▶ [EXERCISE BRIEF]:
Each line of the material holding the word "under" must be identified and copied.

▶ [TASK DATA]:
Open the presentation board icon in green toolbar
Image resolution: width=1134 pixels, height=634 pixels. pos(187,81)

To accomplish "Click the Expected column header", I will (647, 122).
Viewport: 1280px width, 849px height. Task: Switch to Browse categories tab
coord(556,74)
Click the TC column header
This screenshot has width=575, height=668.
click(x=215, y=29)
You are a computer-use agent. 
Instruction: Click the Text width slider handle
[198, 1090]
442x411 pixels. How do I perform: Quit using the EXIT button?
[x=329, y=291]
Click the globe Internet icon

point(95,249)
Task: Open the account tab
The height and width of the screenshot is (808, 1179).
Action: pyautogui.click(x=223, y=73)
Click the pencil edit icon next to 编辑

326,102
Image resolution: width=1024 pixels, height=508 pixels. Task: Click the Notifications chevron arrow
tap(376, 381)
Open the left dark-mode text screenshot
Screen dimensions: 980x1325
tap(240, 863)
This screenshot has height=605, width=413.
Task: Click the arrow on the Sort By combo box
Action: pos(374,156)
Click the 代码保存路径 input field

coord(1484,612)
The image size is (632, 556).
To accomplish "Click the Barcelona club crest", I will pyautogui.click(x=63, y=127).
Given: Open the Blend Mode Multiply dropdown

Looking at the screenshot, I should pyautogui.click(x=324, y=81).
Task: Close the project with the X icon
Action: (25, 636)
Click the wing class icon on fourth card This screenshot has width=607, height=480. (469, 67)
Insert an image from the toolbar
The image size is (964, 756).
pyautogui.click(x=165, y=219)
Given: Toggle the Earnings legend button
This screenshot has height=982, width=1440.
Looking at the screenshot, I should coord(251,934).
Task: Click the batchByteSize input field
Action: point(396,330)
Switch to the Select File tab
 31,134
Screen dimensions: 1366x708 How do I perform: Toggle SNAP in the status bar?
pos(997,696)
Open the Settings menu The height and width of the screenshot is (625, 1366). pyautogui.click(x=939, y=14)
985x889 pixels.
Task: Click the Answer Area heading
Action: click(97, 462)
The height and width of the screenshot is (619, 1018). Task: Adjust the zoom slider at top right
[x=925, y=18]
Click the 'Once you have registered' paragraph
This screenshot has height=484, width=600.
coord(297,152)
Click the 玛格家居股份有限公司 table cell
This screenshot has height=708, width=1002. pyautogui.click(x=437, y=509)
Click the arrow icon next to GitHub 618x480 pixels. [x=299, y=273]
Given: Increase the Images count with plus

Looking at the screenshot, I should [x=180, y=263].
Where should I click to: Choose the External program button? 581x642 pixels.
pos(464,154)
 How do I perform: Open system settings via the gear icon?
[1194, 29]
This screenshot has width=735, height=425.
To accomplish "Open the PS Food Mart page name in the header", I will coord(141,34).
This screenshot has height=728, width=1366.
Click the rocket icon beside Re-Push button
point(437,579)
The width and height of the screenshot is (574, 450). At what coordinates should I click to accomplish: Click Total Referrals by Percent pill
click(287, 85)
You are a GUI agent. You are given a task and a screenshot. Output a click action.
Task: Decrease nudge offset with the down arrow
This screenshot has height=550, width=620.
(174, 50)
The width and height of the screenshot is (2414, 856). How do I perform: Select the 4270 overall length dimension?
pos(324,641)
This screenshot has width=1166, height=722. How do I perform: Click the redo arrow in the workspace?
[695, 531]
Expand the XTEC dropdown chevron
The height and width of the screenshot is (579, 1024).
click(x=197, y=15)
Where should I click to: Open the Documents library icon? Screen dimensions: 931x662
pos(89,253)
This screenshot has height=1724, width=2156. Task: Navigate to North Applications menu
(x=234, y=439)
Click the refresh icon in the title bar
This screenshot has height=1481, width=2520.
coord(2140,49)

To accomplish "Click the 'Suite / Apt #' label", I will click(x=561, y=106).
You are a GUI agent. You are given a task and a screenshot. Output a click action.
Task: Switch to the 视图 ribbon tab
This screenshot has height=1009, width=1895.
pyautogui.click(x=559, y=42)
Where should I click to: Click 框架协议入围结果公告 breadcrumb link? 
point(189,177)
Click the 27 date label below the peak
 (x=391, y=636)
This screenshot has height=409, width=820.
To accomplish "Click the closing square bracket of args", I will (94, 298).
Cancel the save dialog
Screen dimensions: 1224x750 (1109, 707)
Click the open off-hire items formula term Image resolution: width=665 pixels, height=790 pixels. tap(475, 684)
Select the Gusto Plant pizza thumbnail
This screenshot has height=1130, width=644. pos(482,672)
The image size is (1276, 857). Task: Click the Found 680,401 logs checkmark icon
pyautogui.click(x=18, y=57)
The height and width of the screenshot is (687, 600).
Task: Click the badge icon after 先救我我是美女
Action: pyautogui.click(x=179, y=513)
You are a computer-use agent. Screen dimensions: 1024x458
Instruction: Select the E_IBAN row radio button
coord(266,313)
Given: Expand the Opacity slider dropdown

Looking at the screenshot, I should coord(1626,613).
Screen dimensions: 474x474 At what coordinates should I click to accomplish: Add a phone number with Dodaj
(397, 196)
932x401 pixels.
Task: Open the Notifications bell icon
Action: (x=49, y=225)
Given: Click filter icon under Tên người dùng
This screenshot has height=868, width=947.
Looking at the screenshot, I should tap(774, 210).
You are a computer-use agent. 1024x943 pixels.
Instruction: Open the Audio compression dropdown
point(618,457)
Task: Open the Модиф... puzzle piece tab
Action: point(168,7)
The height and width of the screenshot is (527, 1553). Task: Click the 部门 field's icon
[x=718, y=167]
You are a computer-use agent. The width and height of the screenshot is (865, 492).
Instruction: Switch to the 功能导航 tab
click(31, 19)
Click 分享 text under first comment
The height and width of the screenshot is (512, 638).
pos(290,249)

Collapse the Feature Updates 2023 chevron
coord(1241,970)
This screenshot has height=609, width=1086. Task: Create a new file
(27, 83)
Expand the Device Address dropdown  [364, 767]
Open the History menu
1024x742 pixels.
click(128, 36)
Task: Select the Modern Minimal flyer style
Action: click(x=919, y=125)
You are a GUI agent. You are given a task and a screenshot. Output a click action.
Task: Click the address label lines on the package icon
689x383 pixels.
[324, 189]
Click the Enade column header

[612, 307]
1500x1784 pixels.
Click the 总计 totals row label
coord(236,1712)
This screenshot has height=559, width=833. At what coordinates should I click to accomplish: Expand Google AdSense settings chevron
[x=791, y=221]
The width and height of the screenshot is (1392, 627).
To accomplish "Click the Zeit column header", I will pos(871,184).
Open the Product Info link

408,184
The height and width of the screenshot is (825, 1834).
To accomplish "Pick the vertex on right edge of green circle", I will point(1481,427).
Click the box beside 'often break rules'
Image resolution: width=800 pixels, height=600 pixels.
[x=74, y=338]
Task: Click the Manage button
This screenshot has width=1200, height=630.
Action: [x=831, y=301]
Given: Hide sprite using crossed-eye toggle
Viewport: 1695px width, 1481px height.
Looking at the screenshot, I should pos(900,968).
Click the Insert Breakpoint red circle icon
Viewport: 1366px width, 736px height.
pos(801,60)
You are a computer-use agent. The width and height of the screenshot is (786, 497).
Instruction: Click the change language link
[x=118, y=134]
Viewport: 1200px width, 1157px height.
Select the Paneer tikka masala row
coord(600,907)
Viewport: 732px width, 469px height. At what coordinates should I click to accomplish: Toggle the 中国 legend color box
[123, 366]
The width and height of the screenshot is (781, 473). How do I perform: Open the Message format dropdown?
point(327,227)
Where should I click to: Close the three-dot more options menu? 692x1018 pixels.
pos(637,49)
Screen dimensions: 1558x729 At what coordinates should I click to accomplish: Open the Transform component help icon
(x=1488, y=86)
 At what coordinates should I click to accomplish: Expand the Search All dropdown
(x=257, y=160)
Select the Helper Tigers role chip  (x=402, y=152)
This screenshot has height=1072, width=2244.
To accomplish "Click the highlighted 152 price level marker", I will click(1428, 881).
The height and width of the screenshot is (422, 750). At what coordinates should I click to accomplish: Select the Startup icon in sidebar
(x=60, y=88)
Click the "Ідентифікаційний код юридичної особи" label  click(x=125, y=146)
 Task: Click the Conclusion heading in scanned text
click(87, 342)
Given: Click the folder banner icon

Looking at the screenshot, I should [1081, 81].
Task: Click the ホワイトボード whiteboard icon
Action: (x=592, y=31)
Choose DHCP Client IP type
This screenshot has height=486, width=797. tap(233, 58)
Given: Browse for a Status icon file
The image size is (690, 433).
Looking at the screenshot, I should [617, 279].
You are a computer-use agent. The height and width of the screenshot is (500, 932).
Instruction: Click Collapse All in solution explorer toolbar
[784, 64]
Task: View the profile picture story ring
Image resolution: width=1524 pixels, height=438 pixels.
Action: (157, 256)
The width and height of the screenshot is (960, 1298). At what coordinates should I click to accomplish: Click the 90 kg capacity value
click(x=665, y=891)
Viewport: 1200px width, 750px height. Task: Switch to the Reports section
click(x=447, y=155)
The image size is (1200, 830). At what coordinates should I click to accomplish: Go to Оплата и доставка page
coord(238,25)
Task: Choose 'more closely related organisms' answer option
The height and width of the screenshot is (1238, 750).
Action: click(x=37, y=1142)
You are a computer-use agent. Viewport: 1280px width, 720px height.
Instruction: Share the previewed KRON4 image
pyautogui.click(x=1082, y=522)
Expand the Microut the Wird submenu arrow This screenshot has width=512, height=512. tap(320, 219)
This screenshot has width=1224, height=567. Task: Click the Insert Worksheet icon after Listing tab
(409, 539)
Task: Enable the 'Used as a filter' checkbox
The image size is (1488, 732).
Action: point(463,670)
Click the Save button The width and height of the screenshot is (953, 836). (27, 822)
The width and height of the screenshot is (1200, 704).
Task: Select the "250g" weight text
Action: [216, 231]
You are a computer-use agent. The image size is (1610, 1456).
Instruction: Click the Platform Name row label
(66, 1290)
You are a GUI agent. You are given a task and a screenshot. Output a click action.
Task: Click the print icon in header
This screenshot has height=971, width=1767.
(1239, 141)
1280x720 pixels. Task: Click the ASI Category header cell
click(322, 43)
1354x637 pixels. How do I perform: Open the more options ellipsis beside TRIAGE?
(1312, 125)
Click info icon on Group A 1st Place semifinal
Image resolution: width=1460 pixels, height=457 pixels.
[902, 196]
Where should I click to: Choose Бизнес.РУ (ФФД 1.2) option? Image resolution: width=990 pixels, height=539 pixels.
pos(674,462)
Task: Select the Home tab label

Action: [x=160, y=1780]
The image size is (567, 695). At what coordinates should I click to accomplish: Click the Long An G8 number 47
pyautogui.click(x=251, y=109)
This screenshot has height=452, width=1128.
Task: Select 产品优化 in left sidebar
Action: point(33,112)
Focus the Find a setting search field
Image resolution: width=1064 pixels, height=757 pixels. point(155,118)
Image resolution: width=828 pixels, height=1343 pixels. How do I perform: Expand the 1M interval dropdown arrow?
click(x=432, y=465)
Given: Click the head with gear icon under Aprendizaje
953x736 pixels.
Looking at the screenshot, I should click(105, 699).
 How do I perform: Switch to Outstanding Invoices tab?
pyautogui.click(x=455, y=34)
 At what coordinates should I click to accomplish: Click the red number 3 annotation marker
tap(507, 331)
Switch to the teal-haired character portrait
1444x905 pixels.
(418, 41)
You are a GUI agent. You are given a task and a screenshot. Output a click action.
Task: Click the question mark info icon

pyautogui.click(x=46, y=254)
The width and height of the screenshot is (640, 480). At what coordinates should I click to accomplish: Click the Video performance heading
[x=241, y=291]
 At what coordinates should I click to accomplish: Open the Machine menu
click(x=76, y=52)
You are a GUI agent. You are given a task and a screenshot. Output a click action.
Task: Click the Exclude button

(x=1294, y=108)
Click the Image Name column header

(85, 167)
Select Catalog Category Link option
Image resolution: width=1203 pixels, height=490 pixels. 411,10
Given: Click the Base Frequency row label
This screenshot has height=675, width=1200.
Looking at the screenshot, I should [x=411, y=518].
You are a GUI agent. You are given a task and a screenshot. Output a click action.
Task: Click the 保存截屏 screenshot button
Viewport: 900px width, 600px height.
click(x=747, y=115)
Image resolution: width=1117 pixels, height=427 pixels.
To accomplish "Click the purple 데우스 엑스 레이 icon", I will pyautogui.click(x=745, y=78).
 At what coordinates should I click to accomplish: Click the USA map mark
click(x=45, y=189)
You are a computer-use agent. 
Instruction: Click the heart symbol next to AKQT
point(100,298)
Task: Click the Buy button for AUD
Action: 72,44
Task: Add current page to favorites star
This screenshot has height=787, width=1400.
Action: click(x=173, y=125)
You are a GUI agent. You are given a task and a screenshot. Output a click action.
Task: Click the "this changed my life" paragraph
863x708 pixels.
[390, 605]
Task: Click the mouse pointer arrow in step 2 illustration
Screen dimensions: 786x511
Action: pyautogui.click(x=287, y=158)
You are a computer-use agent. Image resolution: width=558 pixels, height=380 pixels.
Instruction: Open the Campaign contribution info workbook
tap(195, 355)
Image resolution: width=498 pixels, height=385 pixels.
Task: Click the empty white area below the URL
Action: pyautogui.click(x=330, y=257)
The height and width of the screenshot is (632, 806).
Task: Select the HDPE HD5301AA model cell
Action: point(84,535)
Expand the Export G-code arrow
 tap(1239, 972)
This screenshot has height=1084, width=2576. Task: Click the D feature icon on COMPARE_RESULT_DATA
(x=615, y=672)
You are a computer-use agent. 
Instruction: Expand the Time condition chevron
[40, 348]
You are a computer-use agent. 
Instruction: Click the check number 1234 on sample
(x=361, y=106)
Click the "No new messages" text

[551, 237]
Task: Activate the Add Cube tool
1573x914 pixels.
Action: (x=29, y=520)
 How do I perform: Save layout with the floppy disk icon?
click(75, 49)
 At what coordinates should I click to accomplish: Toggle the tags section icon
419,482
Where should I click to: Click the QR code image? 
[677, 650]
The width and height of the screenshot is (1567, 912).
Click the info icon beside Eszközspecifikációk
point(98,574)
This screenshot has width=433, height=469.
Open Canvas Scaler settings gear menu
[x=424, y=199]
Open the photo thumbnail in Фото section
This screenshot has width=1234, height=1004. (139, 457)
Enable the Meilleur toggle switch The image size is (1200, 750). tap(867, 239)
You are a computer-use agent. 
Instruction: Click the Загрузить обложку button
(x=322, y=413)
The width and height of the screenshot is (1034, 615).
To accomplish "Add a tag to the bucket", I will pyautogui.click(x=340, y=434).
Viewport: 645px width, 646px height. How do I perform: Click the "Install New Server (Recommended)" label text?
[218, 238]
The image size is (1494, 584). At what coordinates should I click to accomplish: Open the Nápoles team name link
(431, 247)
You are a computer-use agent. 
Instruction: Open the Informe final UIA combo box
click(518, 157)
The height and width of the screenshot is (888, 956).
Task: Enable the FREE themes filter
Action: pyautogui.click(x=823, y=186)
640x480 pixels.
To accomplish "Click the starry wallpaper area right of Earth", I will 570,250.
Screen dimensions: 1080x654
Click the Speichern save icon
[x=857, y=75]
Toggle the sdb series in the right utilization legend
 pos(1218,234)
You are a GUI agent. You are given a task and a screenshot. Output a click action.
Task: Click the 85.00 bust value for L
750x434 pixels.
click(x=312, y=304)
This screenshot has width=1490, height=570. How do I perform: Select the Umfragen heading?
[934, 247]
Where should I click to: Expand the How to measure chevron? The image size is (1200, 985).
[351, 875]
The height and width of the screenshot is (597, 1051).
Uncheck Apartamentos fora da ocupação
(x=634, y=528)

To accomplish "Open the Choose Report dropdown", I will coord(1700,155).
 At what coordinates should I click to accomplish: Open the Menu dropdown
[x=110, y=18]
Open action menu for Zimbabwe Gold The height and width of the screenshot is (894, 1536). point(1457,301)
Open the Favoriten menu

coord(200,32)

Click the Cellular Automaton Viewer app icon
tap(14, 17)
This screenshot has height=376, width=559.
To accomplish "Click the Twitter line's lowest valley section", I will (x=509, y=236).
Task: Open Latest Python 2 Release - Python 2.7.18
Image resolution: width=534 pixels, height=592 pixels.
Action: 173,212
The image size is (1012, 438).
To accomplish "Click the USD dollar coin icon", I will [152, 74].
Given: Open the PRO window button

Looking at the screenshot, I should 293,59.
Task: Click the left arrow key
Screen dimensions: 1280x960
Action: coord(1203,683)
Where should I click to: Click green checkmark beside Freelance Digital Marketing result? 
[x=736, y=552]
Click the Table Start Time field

▶ [PROBLEM SOLUTION]:
Given: Click filter icon under Tên người dùng
Click 分享 text under first comment
Given: Click the head with gear icon under Aprendizaje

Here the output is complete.